While the term is overused, it seems (to me) important to understand the evolution of thought and business practice on the Internet. Tim O’Reilly does a nice job of covering the difference between Web 1.0 and 2.0...
The core competencies of Web 2.0 companies:
Services, not packaged software, with cost-effective scalability
Control over unique, hard-to-recreate data sources that get richer as more people use them
Trusting users as co-developers
Harnessing collective intelligence
Leveraging the long tail through customer self-service
Software above the level of a single device
Lightweight user interfaces, development models, AND business models
Another blogger who continually turns out impressive work relating to Web 2.0 is Nivi. Recently his post on the Dunbar Number as a Limit to Group Sizes highlighted how “After 150 people, the value of your community doesn’t grow as fast as it used to.
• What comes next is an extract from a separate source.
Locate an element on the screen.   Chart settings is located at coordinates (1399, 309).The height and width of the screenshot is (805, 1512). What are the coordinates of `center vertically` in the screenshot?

The value may, in fact, decrease as your community grows.”
While this only peripherally relates to black hat SEO, I believe that a careful combination of Black Hat SEO and White Hat SEO techniques can help jumpstart peer production, communities and collective intelligence.
Does this change the world of SEO? Most SEO discussions are at the level of HTML code. Link building is considered a necessity but not so much liked as it is considered a very difficult and time consuming business. But at the same time, the influence of the WEB 2.0 is greatest in the area of link building.
The standard link building techniques (buying links, link exchanges and directory submissions) aren't that effective anymore. Pretty much its a big waste of time (except for submissions to some high quality directories). Links always were suppose to be a sign of popularity. Link popularity is suppose to be the result of having a popular website, not the result of placing links all over the place. Search engines are now getting so good at determining real (natural) link popularity that webmasters have to get back to basics.